ダイズの根粒形成には鉄が必要
ダイズ根粒のレグヘモグロビン形成に鉄が必要であることは古くからの常識であるが、根粒菌の着生に鉄が必要であるらしいことには目を開かされた。
BRUTUS鉄センサーおよびE3リガーゼはNSP1のモノユビキチン化によりダイズ根の根粒化を促進する
The BRUTUS iron sensor and E3 ligase facilitates soybean root nodulation by monoubiquitination of NSP1
Ziyin Ren、Ling Zhang、Haizhen Li、Mi Yang、Xuesong Wu、Runxu Hu、
Jingjing Lu、Hui Wang、Xinying Wu、Zhijuan Wang & Xia Li
nature plants https://doi.org/10.1038/s41477-024-01896-5
要旨
マメ科植物は根粒を形成し、窒素固定根粒菌を共生させるが、根粒菌が共生を確立し効率的に窒素固定を行うためには、十分な鉄分を必要とする。窒素固定根粒における鉄の機能とメカニズムはよく知られている。しかし、マメ科植物が鉄を感知し、その手がかりを根粒形成シグナル伝達経路に取り込む仕組みや鉄の役割については、依然として不明な点が多い。本論文では、十分な光と低窒素の条件下でも、鉄がなければ共生根粒は形成されないことから、鉄が根粒形成の重要なドライバーであることを示す。さらに、ダイズ根粒形成に最適な鉄と、鉄と根粒形成を統合するハブとして働く鉄センサーBRUTUS A(BTSa)を同定した。BTSaは根粒菌によって誘導され、鉄と結合して安定化する。その結果、BTSaはRINGドメインからモノユビキチン化することによって、根粒促進転写因子NSP1aを安定化し、転写活性化活性を高め、根粒シグナルを活性化する。BTSによるNSP1のモノユビキチン化は、マメ科植物において保存されており、鉄が十分な状態で根粒形成を引き起こす。BTSaは根粒菌感染と鉄の状態を統合し、共生窒素固定化に向けて宿主の反応を制御している。
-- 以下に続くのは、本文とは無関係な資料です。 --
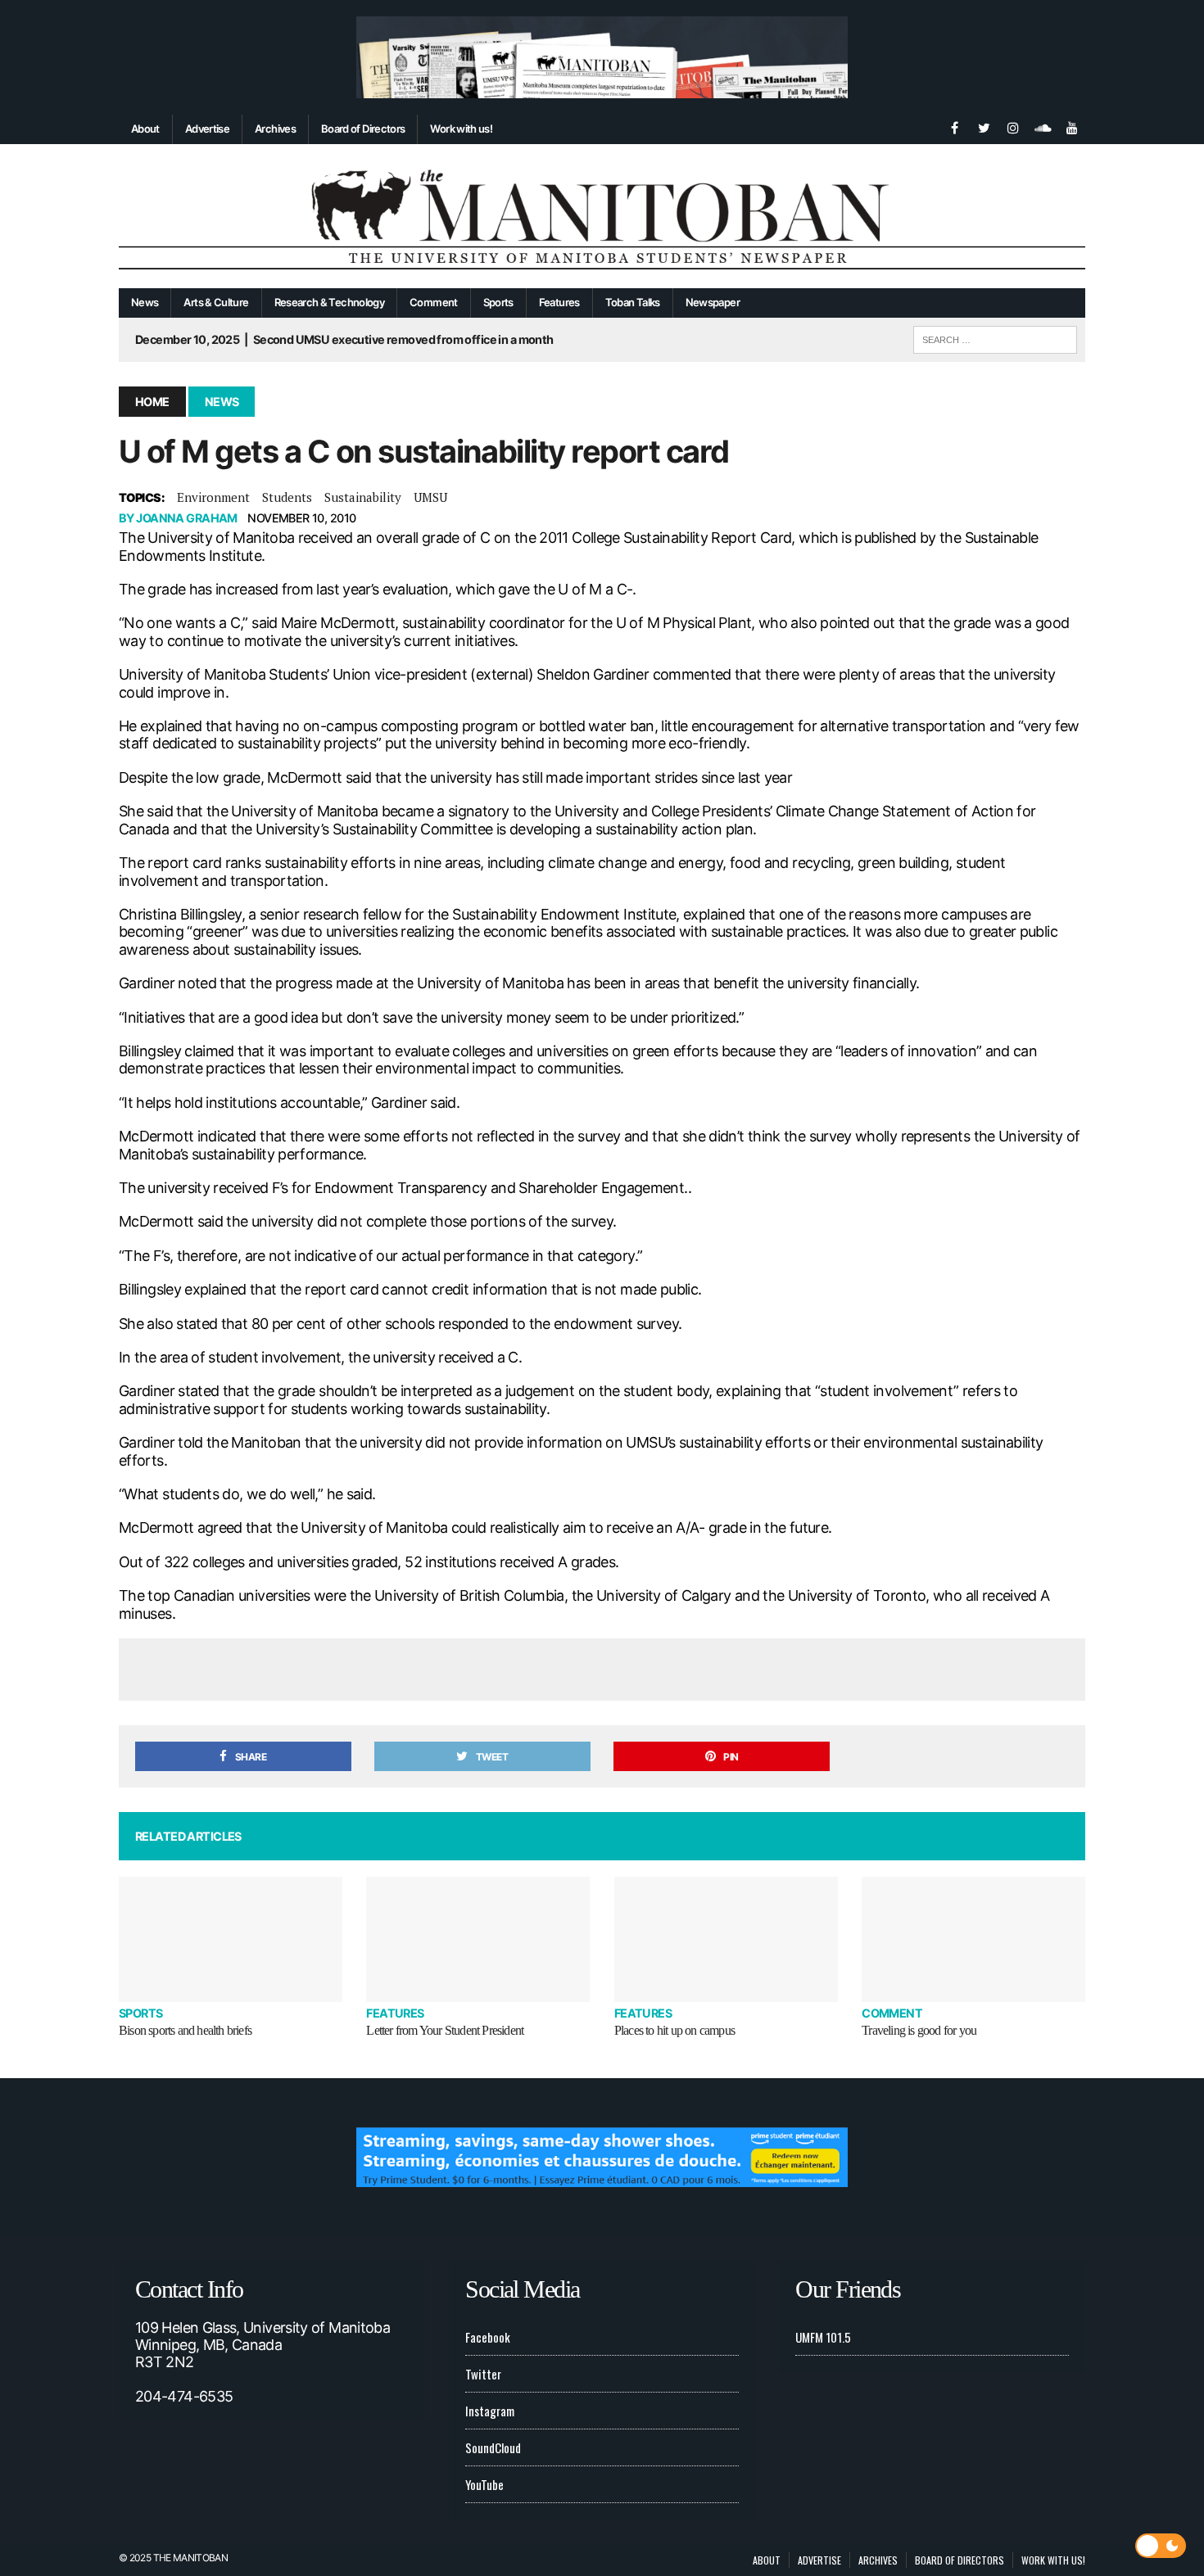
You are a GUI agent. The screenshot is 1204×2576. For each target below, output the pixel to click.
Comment (434, 302)
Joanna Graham (187, 518)
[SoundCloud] (1043, 126)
図1|ダイズの根の根粒形成は鉄レベルで決まる。(図aのみ翻訳した)
a, 水耕栽培した野生型Wm82の根におけるGUSタグ付きUSDA110根粒菌の感染糸の代表画像。スケールバー、200 µm。
c,GUSタグを持つUSDA110根粒菌を生育させたWm82の根における結節原基の代表的な画像。スケールバー、1 mm。
e,21DAIで示した鉄条件下でGUSタグを持つUSDA110根粒菌を用いたWm82の結節の代表的な画像。スケールバー、5 mm。
図6|BTSによるNSP1のモノユビキチン化はマメ科植物に保存されている。(図eのみ翻訳した)
e,ダイズ根粒形成における鉄-BTS-NSP1カスケードの提案モデル。鉄が十分な条件下では、BTSは鉄と結合することで安定化し、次にBTSはNSP1と相互作用して安定化し、モノユビキチン化によってNIN転写活性化活性を増強することで根粒形成を促進する。鉄欠乏下では、BTSは不安定になり、モノユビキチン化活性が低下するため、NSP1タンパク質の安定性とNSP1の転写活性化活性が低下し、その結果、NINがダウンレギュレートされ、結果として根粒が減少する。